New Zealand has traditionally been seen in the same asset group as Australia in the currency market. New Zealand is geographically close to Australia. The major export items of New Zealand include commodities such as meat, milk powder, and wood. Both countries heavily rely on East Asia as their major export destination. The correlation between AUDUSD and USDNZD is -0.92 in 2010.
Chart 1: AUDNZD Since 2010
So far in 2010, the external demand for New Zealand goods is quite strong. New Zealand is likely to end 2010 with the trade surplus at the first time since 2002. The top export destinations of New Zealand include Australia, China, Japan, and the US. The largest customer of New Zealand exports, Australia, just has experienced one of the worst natural disasters in its history. The reconstruction needs will actually be a boost for New Zealand export items such as wood, metal, and agricultural goods.
Exports from New Zealand to the US and Japan have steadily dropped over years. However, China’s import rose fast and pick up the slack. The biggest items that China purchased from New Zealand include dairy products and wood. Due to concerns over its domestic supply, China’s import of dairy products from New Zealand rose by 300% to NZD 1.6 billion in 2010 from 2007, higher than the import value of next three countries combined (Australia, the US, and Japan). The second biggest item that China purchased from New Zealand is wood, which is also in short supply domestically in China due to the increasingly strict rules against logging.
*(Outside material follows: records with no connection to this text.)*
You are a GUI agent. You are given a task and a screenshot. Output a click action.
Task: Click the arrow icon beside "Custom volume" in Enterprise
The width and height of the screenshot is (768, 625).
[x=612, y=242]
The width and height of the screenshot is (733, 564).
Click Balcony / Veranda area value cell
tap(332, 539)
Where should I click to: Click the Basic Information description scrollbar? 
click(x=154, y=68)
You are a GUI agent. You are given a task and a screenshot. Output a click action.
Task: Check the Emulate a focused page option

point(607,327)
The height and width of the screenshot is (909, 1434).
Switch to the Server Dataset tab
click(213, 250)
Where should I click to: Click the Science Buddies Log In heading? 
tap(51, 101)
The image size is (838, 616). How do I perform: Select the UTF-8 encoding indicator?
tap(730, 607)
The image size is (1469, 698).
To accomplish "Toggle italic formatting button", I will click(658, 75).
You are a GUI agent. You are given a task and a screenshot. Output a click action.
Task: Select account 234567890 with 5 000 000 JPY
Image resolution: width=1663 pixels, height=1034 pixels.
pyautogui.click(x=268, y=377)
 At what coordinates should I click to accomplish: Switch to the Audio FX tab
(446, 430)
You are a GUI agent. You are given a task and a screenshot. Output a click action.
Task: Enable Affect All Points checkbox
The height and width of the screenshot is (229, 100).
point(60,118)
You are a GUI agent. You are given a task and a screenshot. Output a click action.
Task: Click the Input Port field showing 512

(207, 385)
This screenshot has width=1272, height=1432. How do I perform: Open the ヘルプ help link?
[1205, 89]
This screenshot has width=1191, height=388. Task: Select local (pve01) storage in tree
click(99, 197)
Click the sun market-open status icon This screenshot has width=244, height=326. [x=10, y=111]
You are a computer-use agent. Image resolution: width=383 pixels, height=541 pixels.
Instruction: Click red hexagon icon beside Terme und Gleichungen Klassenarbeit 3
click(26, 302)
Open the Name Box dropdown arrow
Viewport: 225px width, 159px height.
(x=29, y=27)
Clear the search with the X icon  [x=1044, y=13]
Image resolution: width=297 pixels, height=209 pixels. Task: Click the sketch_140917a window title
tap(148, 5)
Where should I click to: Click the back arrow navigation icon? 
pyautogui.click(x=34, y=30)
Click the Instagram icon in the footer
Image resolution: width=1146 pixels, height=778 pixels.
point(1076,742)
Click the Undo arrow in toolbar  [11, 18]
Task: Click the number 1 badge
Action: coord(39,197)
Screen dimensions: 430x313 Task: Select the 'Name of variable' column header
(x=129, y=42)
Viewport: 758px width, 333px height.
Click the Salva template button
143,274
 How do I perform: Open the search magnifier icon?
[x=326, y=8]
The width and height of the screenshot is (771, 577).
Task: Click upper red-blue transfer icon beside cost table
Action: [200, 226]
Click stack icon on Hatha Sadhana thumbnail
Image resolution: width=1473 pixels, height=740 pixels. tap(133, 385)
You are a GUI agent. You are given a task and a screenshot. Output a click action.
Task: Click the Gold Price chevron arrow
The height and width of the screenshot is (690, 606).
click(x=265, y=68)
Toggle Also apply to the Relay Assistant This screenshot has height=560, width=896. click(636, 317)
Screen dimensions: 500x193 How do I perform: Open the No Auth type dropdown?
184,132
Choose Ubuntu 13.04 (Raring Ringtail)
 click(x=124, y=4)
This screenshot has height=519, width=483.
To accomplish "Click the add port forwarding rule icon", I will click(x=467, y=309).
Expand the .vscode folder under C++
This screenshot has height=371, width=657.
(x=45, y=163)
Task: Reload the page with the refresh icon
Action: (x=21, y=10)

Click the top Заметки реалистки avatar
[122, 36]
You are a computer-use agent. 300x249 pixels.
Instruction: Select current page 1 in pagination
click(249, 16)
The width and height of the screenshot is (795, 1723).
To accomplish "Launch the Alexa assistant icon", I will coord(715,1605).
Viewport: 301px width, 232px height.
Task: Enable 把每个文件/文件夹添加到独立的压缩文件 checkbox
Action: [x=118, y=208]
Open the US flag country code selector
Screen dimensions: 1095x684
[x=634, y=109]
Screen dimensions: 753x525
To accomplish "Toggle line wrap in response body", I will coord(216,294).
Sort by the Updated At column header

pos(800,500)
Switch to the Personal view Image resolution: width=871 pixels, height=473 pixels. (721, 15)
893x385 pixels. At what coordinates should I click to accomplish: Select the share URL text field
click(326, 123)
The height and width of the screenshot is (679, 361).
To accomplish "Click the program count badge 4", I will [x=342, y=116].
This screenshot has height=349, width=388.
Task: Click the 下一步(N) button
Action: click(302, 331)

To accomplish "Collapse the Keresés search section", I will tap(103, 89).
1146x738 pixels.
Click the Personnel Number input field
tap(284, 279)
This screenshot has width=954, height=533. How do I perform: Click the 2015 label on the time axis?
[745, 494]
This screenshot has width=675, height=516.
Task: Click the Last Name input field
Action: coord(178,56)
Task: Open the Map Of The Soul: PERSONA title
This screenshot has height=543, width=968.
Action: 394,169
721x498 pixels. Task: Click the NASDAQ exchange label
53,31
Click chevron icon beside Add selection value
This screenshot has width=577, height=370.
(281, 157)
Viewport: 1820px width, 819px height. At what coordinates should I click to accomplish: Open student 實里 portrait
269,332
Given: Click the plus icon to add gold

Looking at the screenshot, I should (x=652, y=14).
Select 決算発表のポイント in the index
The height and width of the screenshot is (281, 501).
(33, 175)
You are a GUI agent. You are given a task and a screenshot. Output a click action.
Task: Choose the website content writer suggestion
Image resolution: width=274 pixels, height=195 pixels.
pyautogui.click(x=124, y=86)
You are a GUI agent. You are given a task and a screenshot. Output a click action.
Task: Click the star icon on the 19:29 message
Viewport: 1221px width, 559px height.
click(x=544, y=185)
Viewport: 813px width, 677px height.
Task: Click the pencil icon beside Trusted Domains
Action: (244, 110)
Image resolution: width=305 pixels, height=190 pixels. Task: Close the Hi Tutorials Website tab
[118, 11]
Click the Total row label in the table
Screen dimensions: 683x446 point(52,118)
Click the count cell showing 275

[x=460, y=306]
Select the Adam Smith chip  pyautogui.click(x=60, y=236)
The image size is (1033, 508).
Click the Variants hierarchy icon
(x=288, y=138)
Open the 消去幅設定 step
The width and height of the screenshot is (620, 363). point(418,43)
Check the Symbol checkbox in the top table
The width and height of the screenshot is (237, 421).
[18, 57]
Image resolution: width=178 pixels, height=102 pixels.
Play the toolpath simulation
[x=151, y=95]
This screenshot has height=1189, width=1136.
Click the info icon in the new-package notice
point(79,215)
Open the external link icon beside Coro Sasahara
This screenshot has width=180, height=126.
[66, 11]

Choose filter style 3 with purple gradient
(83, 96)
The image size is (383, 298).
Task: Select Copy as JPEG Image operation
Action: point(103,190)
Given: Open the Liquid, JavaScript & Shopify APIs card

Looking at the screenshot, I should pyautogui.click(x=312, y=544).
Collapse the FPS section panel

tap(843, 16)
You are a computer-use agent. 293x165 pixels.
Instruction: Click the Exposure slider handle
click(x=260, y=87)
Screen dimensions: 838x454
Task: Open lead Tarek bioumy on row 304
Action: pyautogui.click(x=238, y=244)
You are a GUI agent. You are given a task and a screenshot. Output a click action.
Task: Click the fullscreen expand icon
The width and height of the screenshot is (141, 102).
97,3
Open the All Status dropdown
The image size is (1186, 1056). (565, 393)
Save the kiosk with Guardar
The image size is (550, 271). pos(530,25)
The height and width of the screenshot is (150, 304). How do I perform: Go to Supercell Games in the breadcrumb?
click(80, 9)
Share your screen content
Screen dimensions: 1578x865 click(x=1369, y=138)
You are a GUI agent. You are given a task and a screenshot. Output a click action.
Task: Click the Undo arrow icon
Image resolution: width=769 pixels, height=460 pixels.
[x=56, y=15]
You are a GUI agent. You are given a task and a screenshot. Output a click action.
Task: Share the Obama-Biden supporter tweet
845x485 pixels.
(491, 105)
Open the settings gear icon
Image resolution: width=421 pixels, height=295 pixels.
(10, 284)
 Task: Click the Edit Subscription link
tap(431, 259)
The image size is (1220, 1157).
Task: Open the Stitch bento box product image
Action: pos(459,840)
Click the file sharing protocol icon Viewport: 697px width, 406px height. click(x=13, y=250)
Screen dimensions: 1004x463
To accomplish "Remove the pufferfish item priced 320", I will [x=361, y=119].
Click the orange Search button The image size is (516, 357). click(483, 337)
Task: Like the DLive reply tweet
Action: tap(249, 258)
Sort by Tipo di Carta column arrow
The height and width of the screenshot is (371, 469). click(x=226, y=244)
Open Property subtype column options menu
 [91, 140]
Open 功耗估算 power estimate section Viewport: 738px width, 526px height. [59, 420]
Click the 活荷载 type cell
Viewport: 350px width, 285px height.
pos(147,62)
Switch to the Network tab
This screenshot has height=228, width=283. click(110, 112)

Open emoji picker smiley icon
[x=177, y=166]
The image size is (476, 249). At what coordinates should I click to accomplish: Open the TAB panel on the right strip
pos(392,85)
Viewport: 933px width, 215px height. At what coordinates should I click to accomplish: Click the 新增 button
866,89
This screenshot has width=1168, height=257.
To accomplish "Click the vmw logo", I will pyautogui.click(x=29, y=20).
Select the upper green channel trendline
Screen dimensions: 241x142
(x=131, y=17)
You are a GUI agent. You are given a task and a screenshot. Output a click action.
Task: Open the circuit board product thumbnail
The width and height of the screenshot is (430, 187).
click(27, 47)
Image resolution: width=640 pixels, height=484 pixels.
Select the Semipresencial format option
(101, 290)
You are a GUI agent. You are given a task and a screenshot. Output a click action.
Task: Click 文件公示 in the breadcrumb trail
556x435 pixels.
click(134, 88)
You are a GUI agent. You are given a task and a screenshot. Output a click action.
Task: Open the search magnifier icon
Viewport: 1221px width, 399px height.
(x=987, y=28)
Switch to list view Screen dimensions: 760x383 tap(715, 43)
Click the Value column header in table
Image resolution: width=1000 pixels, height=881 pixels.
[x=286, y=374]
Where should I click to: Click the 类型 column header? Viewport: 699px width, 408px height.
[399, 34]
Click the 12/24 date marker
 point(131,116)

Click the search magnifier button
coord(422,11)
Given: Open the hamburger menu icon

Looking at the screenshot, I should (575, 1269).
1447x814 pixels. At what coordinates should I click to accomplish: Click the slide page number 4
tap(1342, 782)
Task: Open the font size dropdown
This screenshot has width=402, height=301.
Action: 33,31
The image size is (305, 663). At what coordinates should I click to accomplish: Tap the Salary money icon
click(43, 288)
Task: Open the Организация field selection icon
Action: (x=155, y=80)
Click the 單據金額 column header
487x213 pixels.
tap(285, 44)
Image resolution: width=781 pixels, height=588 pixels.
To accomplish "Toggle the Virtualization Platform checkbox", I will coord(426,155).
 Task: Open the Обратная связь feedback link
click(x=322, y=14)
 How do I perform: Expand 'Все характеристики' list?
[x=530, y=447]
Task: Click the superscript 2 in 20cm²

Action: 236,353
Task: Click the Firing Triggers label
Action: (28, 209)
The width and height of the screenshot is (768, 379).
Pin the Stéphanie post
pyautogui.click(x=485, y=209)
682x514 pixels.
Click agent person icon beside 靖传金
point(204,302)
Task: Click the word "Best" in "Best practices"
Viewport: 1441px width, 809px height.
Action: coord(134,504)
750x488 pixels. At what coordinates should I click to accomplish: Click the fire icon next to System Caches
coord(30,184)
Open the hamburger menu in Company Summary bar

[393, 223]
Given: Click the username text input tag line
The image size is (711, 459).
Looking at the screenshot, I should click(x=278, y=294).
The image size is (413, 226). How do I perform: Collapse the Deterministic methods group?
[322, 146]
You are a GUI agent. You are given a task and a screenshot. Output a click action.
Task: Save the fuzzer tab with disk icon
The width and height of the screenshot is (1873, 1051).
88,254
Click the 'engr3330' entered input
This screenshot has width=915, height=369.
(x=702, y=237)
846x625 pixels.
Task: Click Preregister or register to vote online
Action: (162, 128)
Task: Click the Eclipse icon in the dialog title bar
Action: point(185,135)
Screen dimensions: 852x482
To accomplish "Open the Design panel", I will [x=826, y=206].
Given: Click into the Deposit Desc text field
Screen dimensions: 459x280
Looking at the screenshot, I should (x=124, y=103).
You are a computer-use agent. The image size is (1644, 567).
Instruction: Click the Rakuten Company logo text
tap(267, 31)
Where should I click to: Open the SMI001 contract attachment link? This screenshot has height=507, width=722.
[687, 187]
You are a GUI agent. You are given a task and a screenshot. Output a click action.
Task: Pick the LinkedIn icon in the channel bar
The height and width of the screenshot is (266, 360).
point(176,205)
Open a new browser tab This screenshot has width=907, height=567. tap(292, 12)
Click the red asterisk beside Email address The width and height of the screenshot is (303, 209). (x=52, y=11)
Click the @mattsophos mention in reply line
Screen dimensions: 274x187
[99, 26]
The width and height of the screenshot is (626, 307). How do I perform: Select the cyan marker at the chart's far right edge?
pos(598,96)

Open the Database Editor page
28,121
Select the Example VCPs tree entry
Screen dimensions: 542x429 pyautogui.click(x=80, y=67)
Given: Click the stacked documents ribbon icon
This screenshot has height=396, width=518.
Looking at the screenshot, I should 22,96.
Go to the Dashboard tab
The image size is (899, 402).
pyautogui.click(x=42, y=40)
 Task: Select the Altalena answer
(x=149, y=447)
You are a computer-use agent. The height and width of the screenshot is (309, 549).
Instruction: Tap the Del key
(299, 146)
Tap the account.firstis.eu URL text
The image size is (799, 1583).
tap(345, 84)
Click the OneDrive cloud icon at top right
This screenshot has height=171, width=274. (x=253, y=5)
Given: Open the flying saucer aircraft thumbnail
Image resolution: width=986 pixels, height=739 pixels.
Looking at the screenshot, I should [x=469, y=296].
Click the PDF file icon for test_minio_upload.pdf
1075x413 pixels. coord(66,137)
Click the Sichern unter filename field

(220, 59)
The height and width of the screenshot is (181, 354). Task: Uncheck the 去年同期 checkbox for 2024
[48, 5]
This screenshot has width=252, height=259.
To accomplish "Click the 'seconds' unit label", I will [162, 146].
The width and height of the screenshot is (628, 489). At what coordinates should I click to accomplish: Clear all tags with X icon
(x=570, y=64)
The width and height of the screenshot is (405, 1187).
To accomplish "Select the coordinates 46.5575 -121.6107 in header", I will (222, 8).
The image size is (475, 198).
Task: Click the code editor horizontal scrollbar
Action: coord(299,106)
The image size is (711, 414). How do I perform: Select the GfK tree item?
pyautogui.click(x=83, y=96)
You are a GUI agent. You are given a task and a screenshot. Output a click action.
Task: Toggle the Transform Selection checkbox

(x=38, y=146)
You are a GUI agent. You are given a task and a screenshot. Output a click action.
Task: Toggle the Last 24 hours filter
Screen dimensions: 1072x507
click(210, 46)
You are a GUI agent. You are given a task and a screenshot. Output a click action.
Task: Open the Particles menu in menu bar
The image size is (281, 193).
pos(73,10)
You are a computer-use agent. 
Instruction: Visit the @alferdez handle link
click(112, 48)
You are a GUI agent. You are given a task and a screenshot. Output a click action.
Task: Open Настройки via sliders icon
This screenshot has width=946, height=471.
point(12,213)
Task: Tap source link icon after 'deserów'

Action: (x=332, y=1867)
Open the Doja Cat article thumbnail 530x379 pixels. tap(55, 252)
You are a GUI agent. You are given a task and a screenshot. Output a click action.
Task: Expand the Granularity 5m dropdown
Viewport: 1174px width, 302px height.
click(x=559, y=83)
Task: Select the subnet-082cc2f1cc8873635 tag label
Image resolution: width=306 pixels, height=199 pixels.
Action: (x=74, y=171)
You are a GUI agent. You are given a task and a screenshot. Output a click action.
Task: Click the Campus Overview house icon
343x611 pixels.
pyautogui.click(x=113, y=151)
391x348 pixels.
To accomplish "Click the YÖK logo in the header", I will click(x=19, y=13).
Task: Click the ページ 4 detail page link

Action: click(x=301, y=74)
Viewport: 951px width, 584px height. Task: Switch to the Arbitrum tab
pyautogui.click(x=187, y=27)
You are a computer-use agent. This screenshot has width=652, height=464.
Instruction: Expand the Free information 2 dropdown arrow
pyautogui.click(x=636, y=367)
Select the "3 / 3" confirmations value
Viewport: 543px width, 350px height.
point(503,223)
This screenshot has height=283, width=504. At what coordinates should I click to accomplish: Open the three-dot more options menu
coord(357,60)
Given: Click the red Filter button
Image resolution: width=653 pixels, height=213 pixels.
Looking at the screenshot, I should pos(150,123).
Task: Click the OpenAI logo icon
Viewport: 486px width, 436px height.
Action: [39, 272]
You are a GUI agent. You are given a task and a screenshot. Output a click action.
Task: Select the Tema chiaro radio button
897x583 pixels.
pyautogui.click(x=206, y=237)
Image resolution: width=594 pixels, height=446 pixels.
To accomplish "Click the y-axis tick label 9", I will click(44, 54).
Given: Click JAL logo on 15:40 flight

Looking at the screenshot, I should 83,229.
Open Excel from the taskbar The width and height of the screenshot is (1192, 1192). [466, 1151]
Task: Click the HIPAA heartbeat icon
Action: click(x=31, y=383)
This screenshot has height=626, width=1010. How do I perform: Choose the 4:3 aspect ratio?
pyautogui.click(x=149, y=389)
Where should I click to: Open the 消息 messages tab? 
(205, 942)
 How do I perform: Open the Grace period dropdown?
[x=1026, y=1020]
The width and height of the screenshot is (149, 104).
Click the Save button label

New Zealand wood export to China increased by more than 200% from 2007 to 2010. Although China is going to tighten its monetary and fiscal policies to fight inflation in 2011, its demand for major New Zealand exports will not be affected as the demand shift to New Zealand’s exports is structural and not easy to be replaced.
Chart 2: Commodity Prices of New Zealand Exports
Source: The Reserve Bank of New Zealand
While New Zealand economy is relatively small, it recovered fast from the financial crisis in 2008. New Zealand also is among one of the few developed economies that began to raise rate after the crisis. The unemployment rate steadily dropped to 6.4% in September 2010. In 2010, the Reserve Bank of New Zealand had raised the official interest rate twice from 2.5% to 3%, while the y-y inflation rate ranged between 1.5% and 2% during the same period. The latest extraordinary CPI is already higher than 1%-3% range required in the Policy Targets Agreement (PTA) defined by the Reserve Bank. I believe that the market’s expectation for the rate raise in the next few weeks is set to grow.
Disclosure: I have no positions in any stocks mentioned, and no plans to initiate any positions within the next 72 hours.